— START OF Given data —
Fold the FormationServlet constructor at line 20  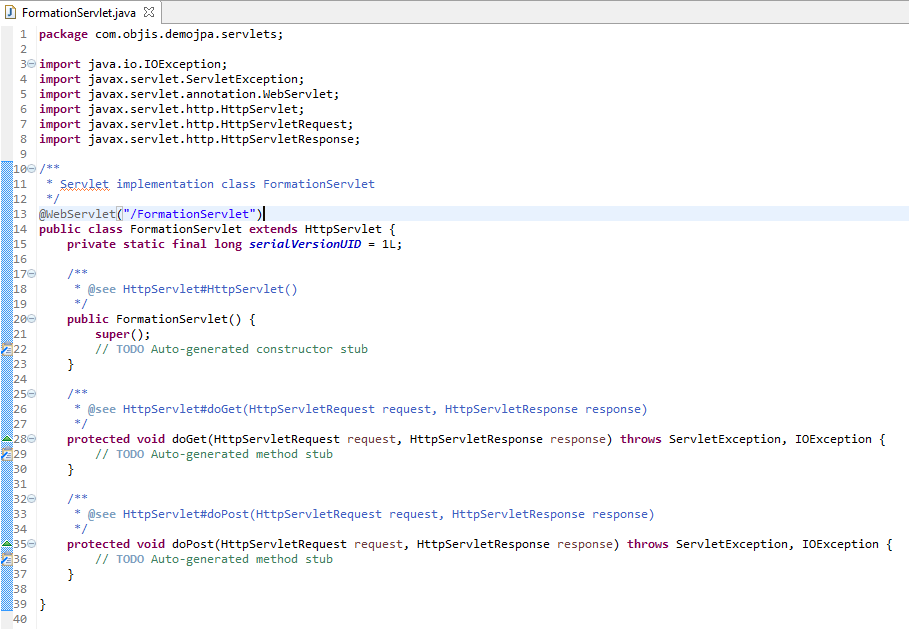click(31, 319)
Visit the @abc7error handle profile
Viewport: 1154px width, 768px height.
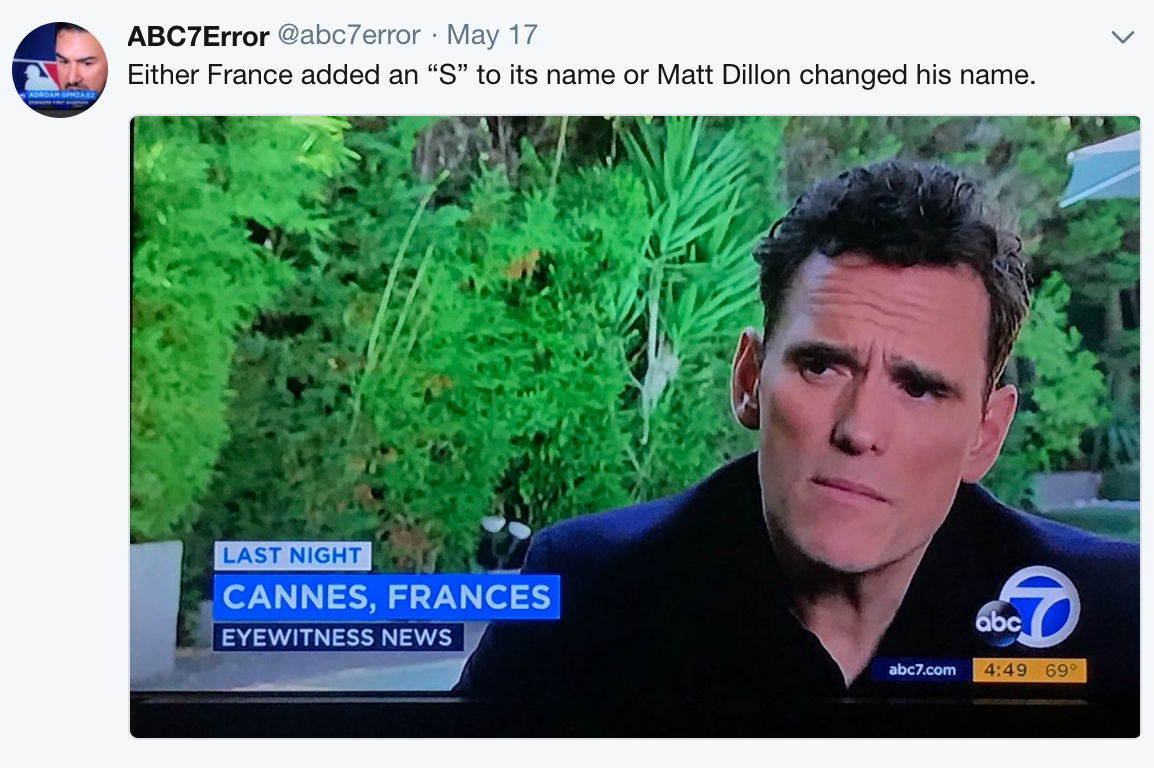[349, 35]
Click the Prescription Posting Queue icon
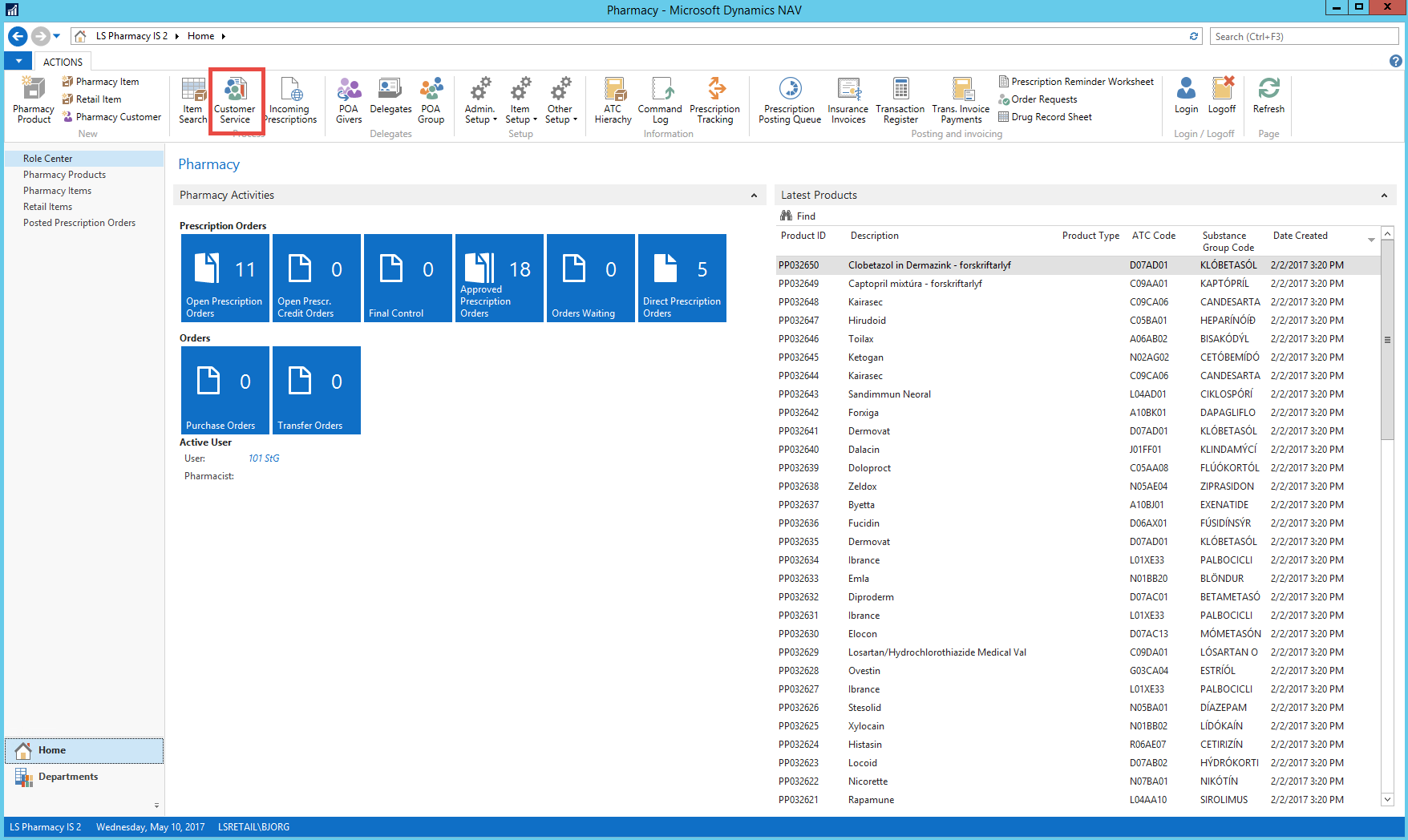This screenshot has width=1408, height=840. coord(790,100)
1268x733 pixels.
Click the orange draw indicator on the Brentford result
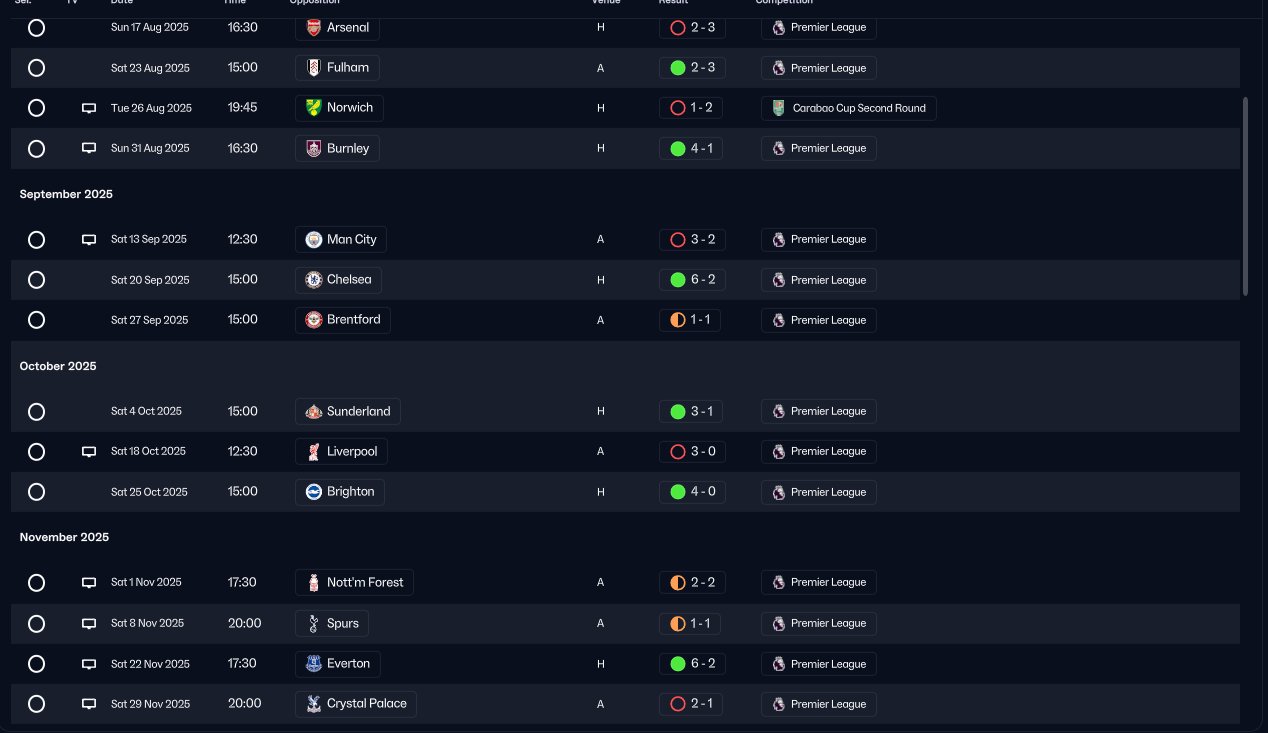click(x=677, y=320)
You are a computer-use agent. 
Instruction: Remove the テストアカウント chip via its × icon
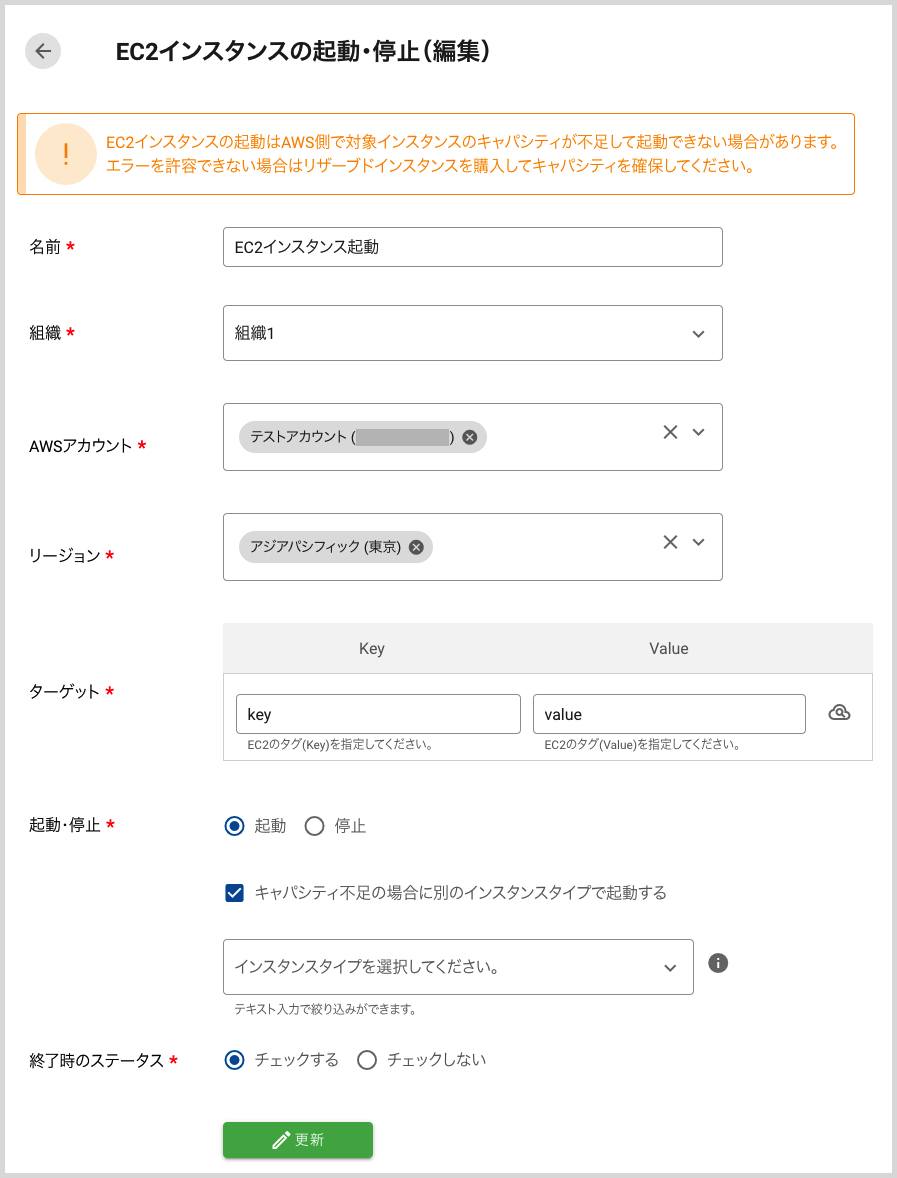(x=469, y=436)
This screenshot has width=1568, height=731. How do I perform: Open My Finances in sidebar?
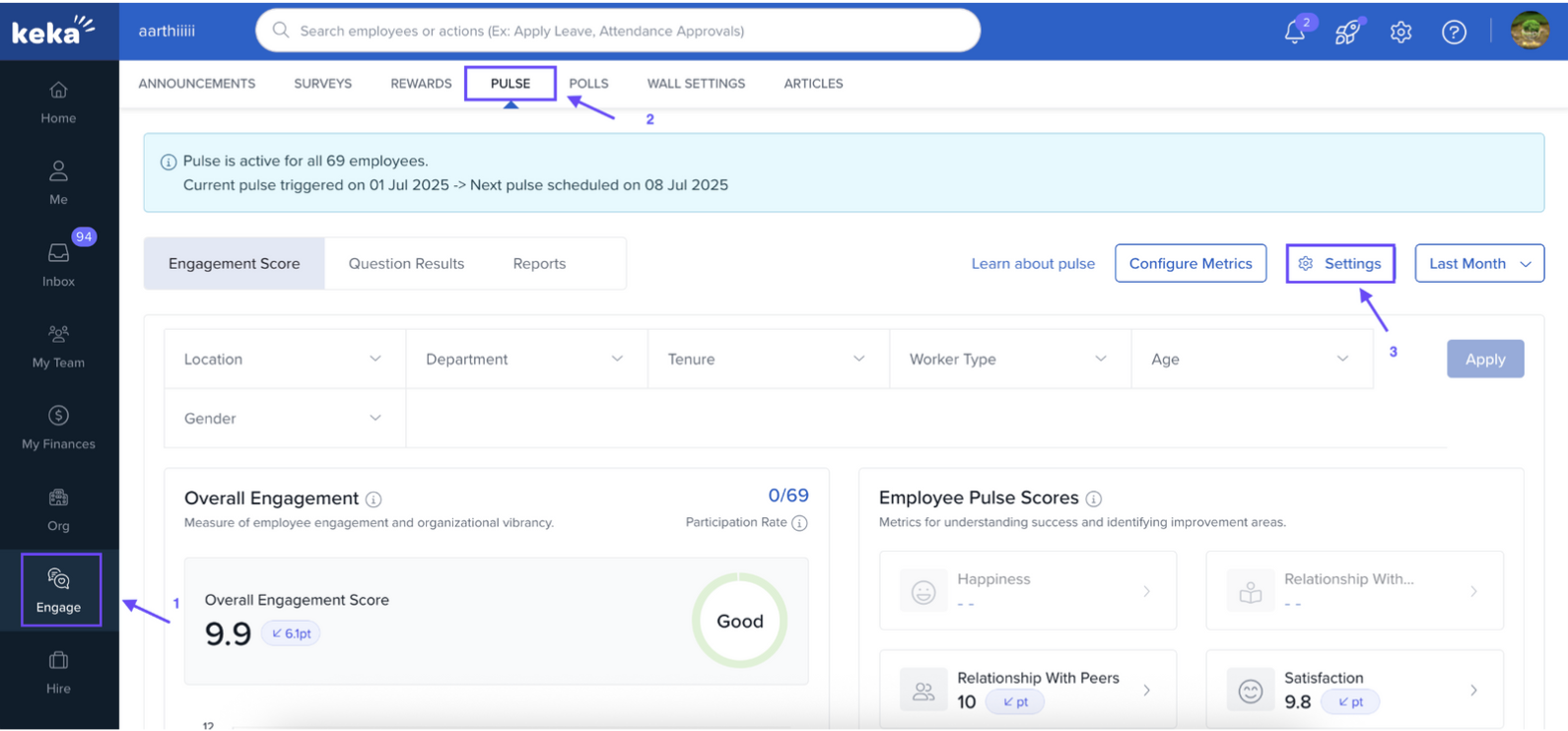tap(58, 428)
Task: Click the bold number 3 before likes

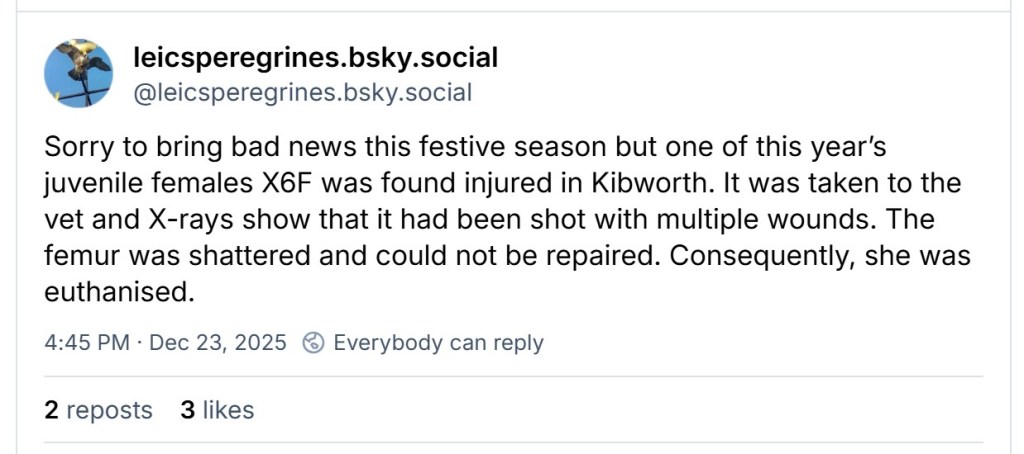Action: click(x=187, y=410)
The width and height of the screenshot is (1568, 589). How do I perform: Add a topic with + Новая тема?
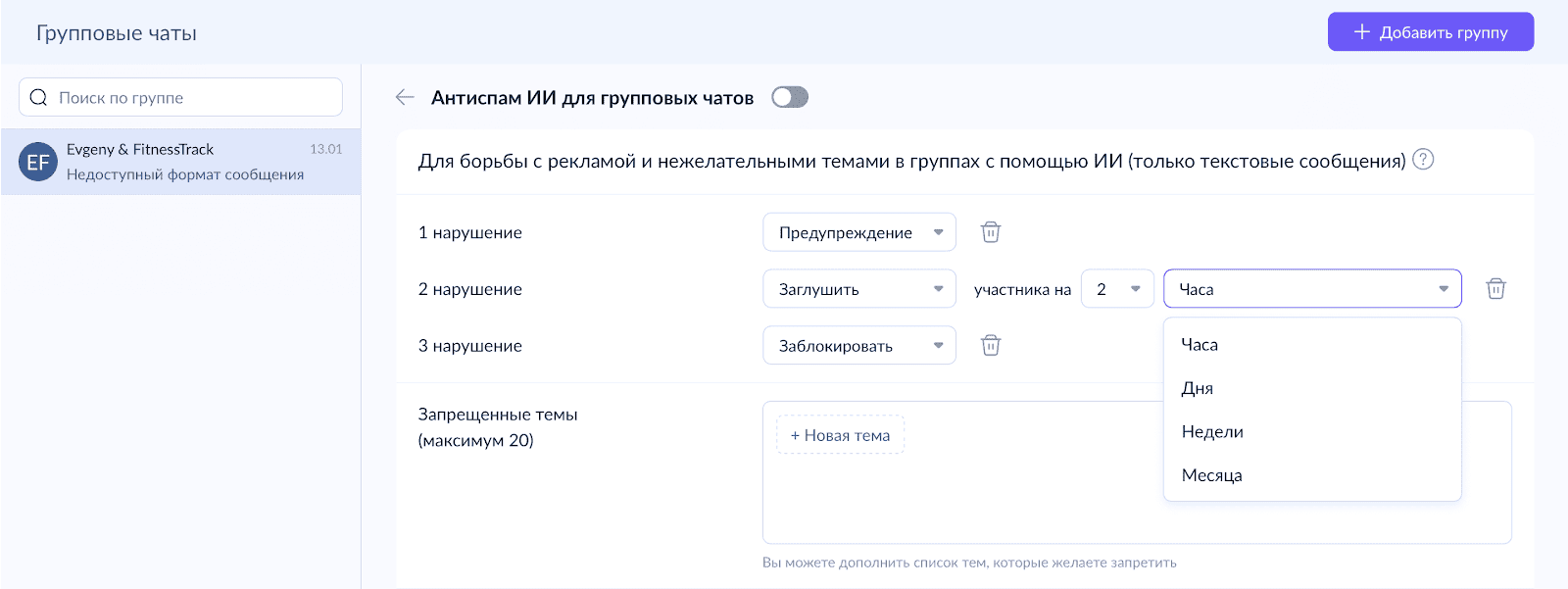point(840,435)
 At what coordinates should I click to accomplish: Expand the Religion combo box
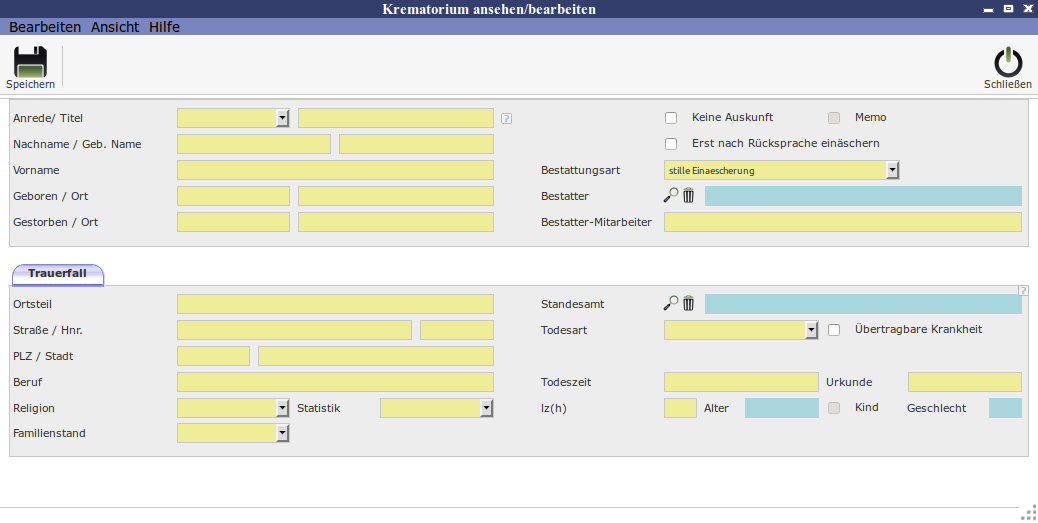click(282, 408)
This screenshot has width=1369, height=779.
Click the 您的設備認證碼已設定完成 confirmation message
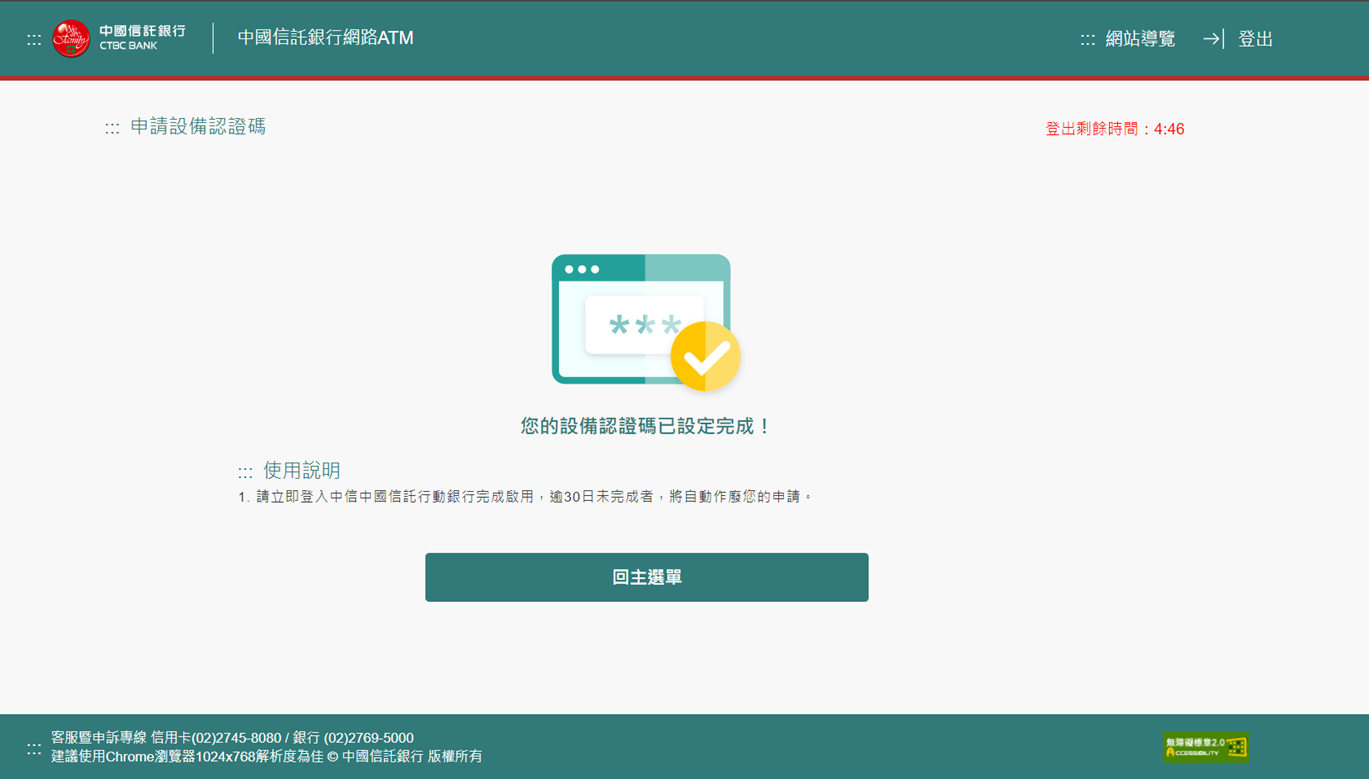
— END OF Given data —
= Problem to solve =
Put the lines of the listing above into a JSON list of strings, starting with the line that contains "Task: Click the bold number 3 before likes" and running through the end of the listing, with one string per line. Omit blank lines and the pictures.

= Written solution =
[
  "Task: Click the bold number 3 before likes",
  "Action: click(x=187, y=410)",
  "The width and height of the screenshot is (1568, 589). How do I perform: Add a topic with + Новая тема?",
  "point(840,435)",
  " At what coordinates should I click to accomplish: Expand the Religion combo box",
  "click(282, 408)",
  "This screenshot has width=1369, height=779.",
  "Click the 您的設備認證碼已設定完成 confirmation message"
]